Although horse races were not run here thereafter, the bookies developed a lucrative business accepting bets on the English races. This business thrived despite a ban on the publication of racing news that the mainstream newspapers complied with. But illegal race sheets on British races were freely available and no serious effort made to control the industry that thrives to date. The once grand Colombo race course occupying a vast acreage of prime city land was allowed to run down until then Defence Secretary Gotabaya Rajapaksa, wearing a second hat as Secretary Urban Development, beautified and commercialized the valuable resource.

 Some Colombo five-star hotels were also permitted to run casinos some years ago in a short-lived experiment at a time when the hotel industry was gasping for survival during the war years. More recently the Australian gambling Moghul James Packer wanted to set up here and the ambivalence of the government’s attitude to gambling in the context of lobbies for and against was very visible. This was demonstrated by President Premadasa’s order to peremptorily deport Joe Sim, active in the then casino industry. Even the JKH-controlled Cinnamon Life project, probably the country’s biggest urban development investment ever, had space for gambling in its original design though the developer himself had no plans to enter the industry. It merely wished to let out space to an operator and it was whispered at the time that the pinnacle of government had expressed its preferences on who should get that space.

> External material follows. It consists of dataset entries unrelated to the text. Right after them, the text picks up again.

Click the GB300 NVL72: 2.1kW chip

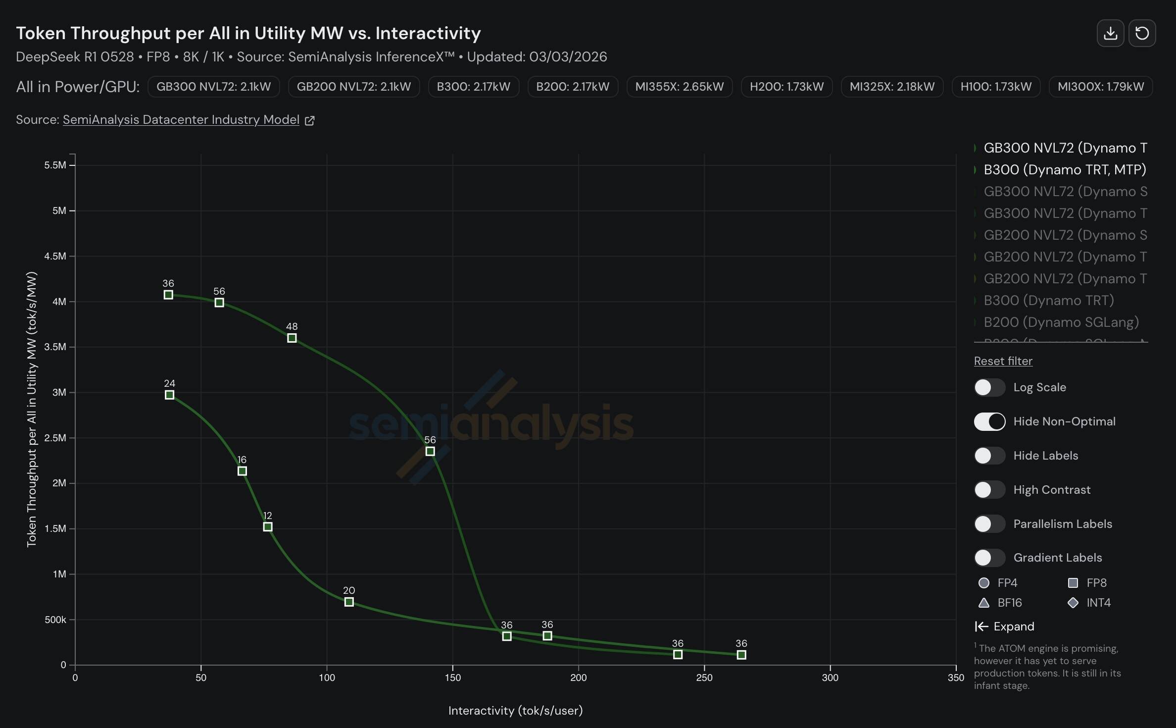click(213, 87)
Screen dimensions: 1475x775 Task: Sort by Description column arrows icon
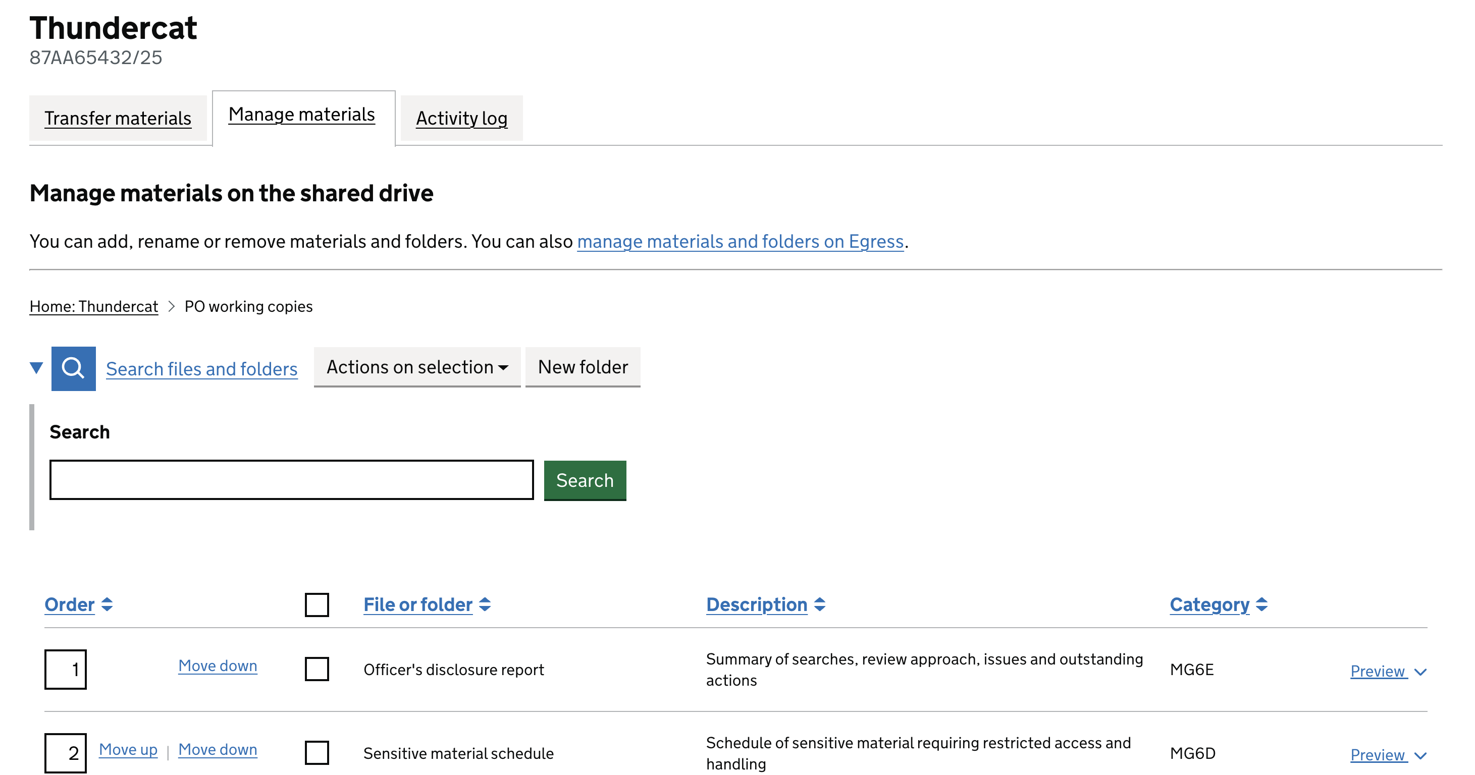(x=819, y=604)
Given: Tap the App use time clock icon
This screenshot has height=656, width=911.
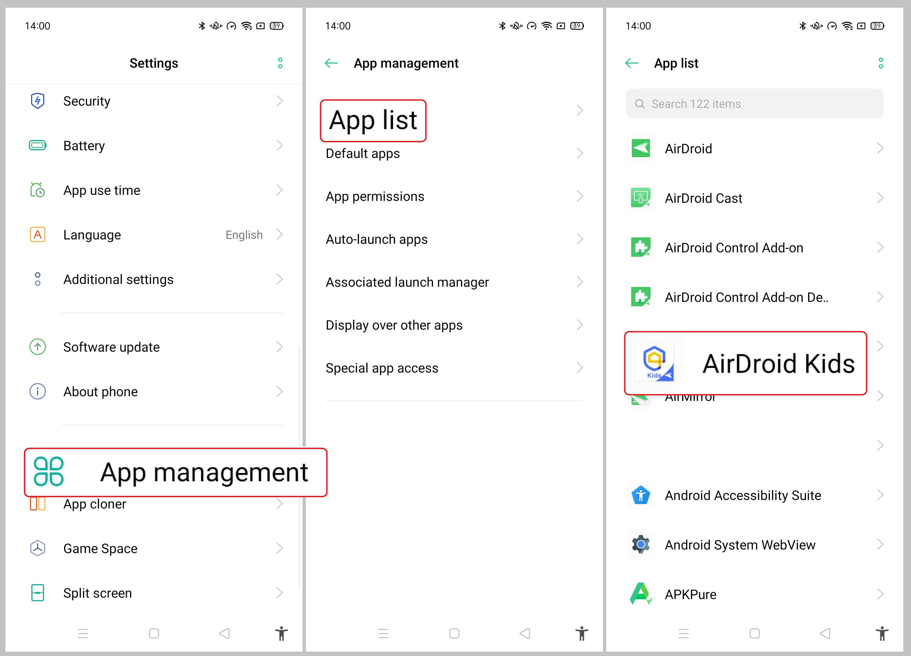Looking at the screenshot, I should [x=37, y=190].
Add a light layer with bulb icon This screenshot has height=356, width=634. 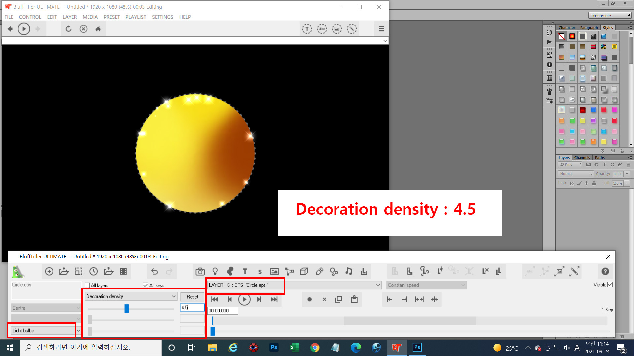215,271

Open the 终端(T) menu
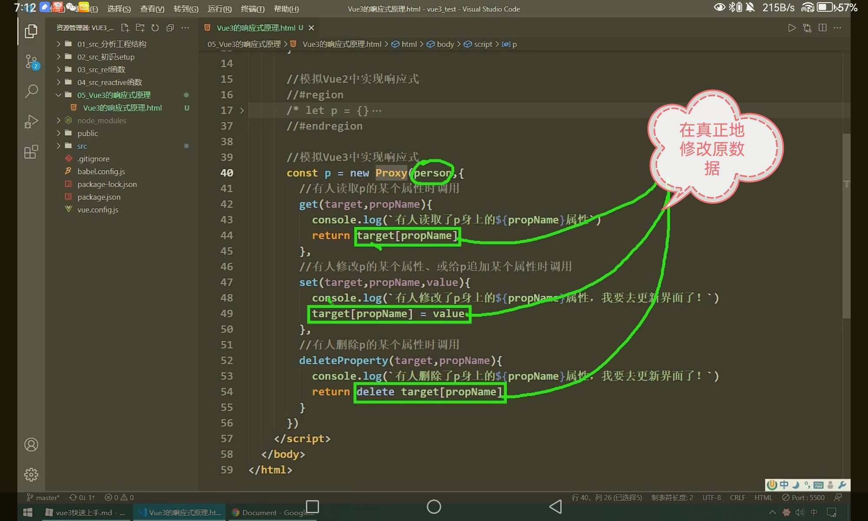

 Now that a gazette has been issued to legalize and regulate casinos, opening the doors for the entry of global operators effective from Sept. 1, a reversal of the president’s previous outlook, it clearly seems that government has chartered a pragmatic course. Moral objections will obviously arise and there will be questions on how effective the regulatory mechanism will be. Political forces will inevitably mount the bandwagon and whether the administration will hold its ground remains an open question. At one point of time, Sri Lankans were supposed to be not permitted in casinos that ostensibly were exclusively reserved for foreigners. But that was not strictly enforced.

The availability of sexual services in and around casinos was widely rumoured and many ladies of allegedly easy virtue from Eastern Europe, former Soviet Republics and elsewhere were common sights in casino neighbourhoods. The new regulations have taken notice of this factor but how effectively it can be controlled remains to be seen. There is also the question of whether casino operators are paying proper taxes.

Macau, for example and more recently Singapore have done very well with casinos. Most Lankans will not wish this country to be a gambling dependent Macau but Singapore has for long been regarded here as an iconic model of development and good governance. It would be freely admitted that the way Singapore is run and how we run our affairs are chalk and cheese. Thus, even a shadow of the efficiency with which regulatory affairs are conducted there will not be possible here.

We cannot also forget that narcotic drugs first significantly entered this country with hippy tourists in the sixties and seventies. Links between organized crime and industries such as drugs, illicit liquor and gambling are easily developed. We already have serious drug and illicit liquor problems. But our tourism industry in which billions of rupees have been invested and a significant proportion of the work force depends on for a living needs all possible support; and so also the revenue-strapped treasury coffers.